Programmable Spring Actuator Legs

This proof of concept shows an interesting way of making robotic legs. They are using programmable spring actuators to make these legs function as though they had a “reflex”.  The builder pulls the robot along on a leash. As the leg reaches its limit of backward motion, a signal is sent from the shoulder down to the knee that lifts it, causing it to return to the forward position. A signal is also sent to the opposing shoulder to suppress the lift reflex, keeping them from both stepping at the same time. The resulting motion is very organic feeling. We’re curious how this could be implemented in a robot which moves under its own power.

[via makezine]

17 thoughts on “Programmable Spring Actuator Legs

  1. although it is an obvious innovation, i cant help but think how pathetic and helpless it looks.
    like a dog with no hind legs.
    i almost cried tears of pity for the poor thing.

  2. although on a purely tech point of view, it is amazing. i have been looking for something like this for a while now. it seems hard to recreate with cheaper parts. am i wrong?

  3. Soggy Pretzels –> The legs appear to only have 2 actuators on each of them. If more were used in a configuration closer to that of a mammal then it probably would have more stability. Also they could probably be setup with some sort of hardware/software neural network to make it run smoother.

    I think it looks like a sea turtle being dragged.
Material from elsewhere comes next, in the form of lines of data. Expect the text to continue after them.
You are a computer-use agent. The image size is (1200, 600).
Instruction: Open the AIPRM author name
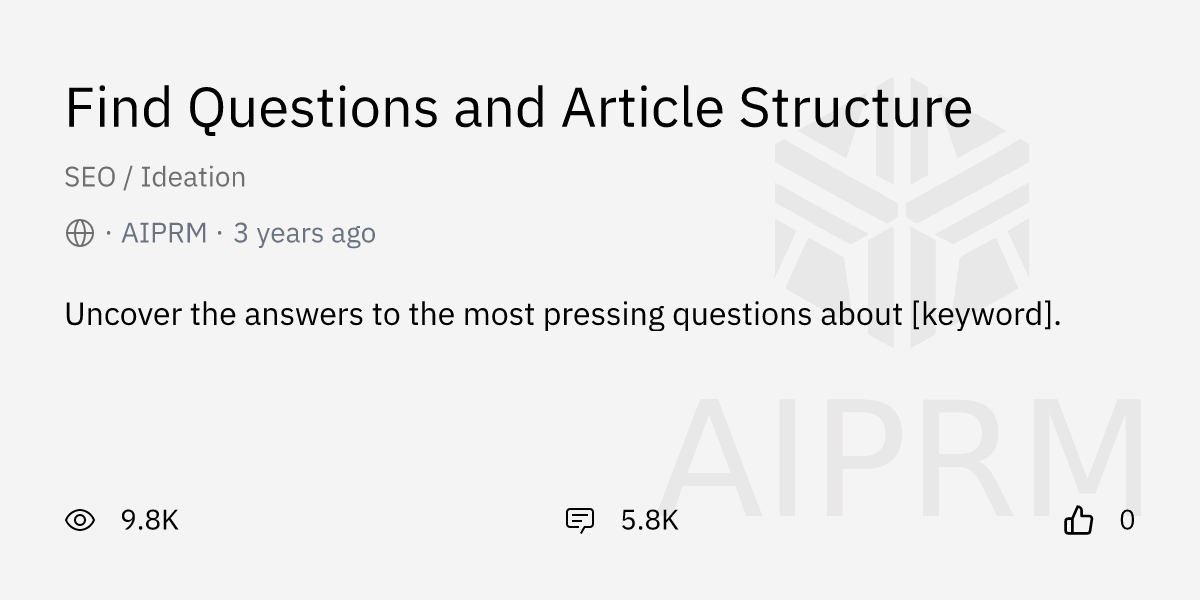pyautogui.click(x=164, y=233)
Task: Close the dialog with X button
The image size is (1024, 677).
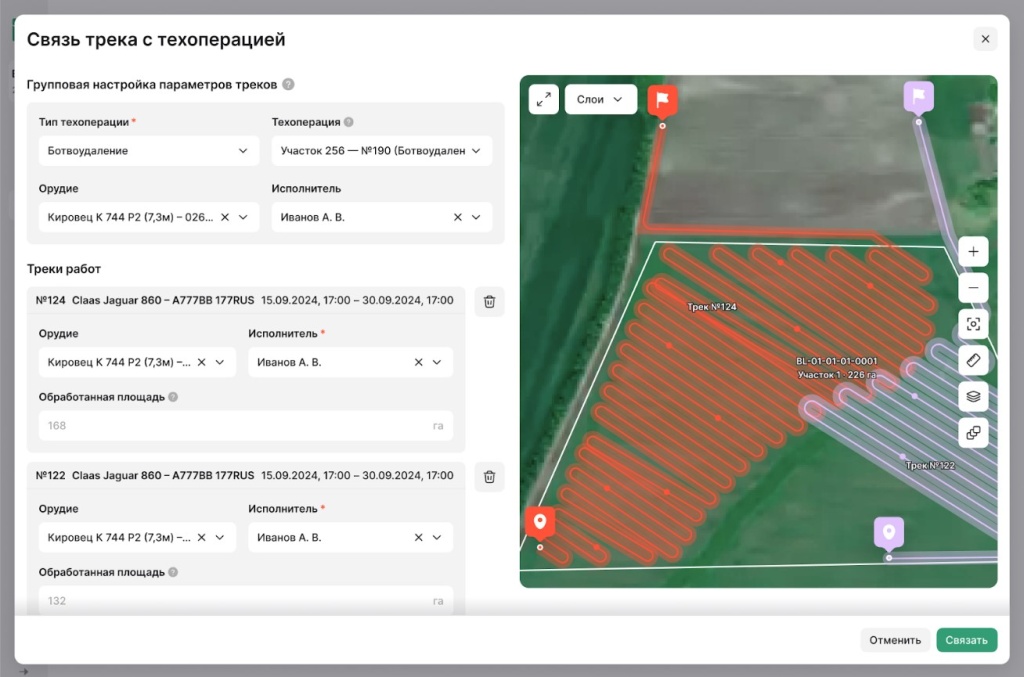Action: [x=985, y=39]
Though they typically use their underside as a fifth leg.

  4. I went to a talk the creator (Bill Bigge) did at the BuildBrighton hacker space. Its a research project for his PhD. The idea was to make something the home builder could afford. MIT have something like it but its massively expensive.
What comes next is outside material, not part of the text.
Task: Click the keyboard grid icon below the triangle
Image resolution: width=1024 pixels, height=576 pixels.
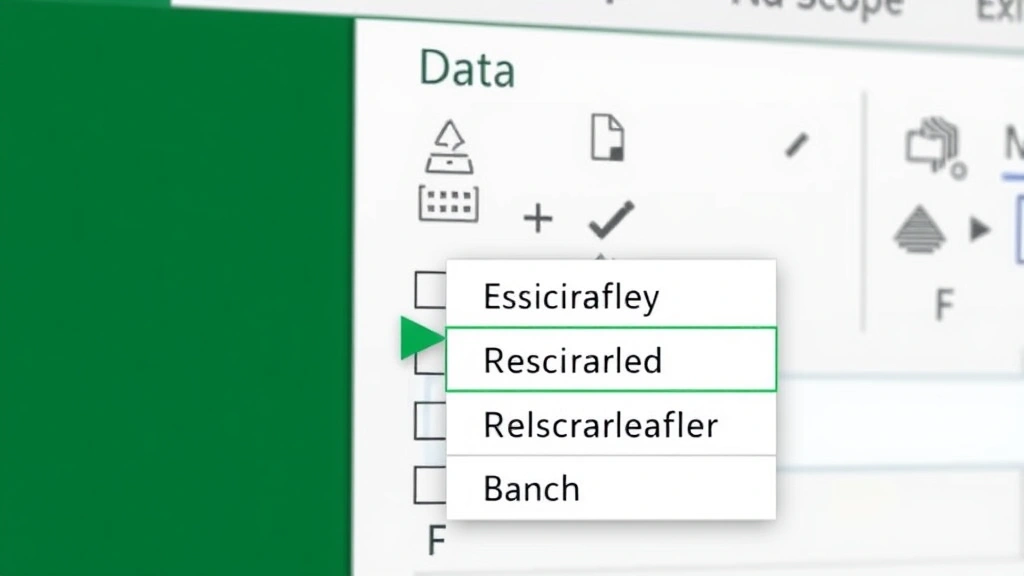Action: pyautogui.click(x=450, y=204)
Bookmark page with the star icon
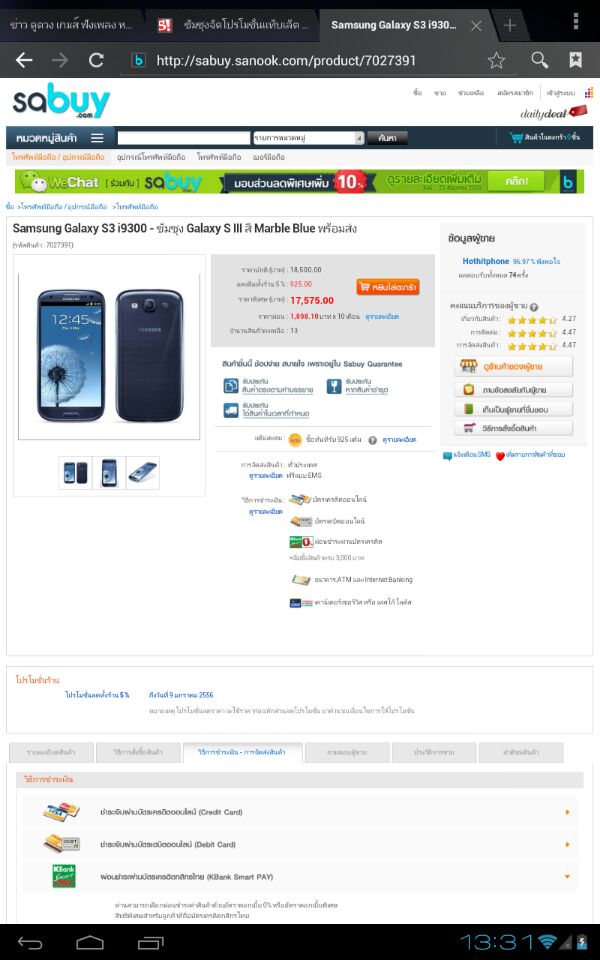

  5. It looks pretty cool, definitely a very organic feel to the motion.

    Has anyone noticed that the graph in the “Programmable Spring Actuators” link is completely useless? What is it plotting??
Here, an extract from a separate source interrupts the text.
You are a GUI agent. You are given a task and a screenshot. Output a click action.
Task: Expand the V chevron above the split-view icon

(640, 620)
  6. I did some research on the locomotion in the cat. The stepping reflex is hardcoded in the neural networks in the spine of all mammals and works a lot like this robot. When one leg has reached its hind position, it is brought in front and the other leg is inhibited from lifting up in order to support the weight. This is a fantastic demonstration of this concept. Google «Central pattern generator»

  7. Satiagraha:

    The graph is actually the method of defining the spring damping behavior of the actuator – the X axis is the actuators angle (the axis name was clipped from the image) and the Y axis is force (for the red line) and damping (for the other two lines) you ‘draw’ the spring forces and damping forces with the mouse and download the configuration to the actuator, when it runs it reads its angle and looks up the force value for that angle, reads its velocity and adds in the damping, then applies that force to the output.

    This lets you define arbitrary spring damping behaviors that vary across all angles. There are two sets of damping, one for each direction of motion, so you can make things that are highly damped but only in one direction, and only across certain angles.

  8. General note – my prototype actuators are really weak and I could only afford to make four, hence the reason for two legs with two degrees of freedom – you can see in the video that I put a counterweight on the back of the bot to help with the weight. This isn’t a major issue, I just need better motors. The actuators are a bit over-sized as well but I should be able to engineer them to fit into something about the same size and power (and price) of some of the robot servos that are on the market.

    You could easily extend this robot to create a hexapod with three degrees of freedom per leg – it would still walk when you pulled it, and you can extend the control system further so it could walk autonomously – I’m also working on embedding a small neural network in each actuator to reproduce some more biological CPG based behaviors.

    And also, yes – with the addition of a balance sensor you could use them to make your own miniature version of big dog, but for a few hundred dollars.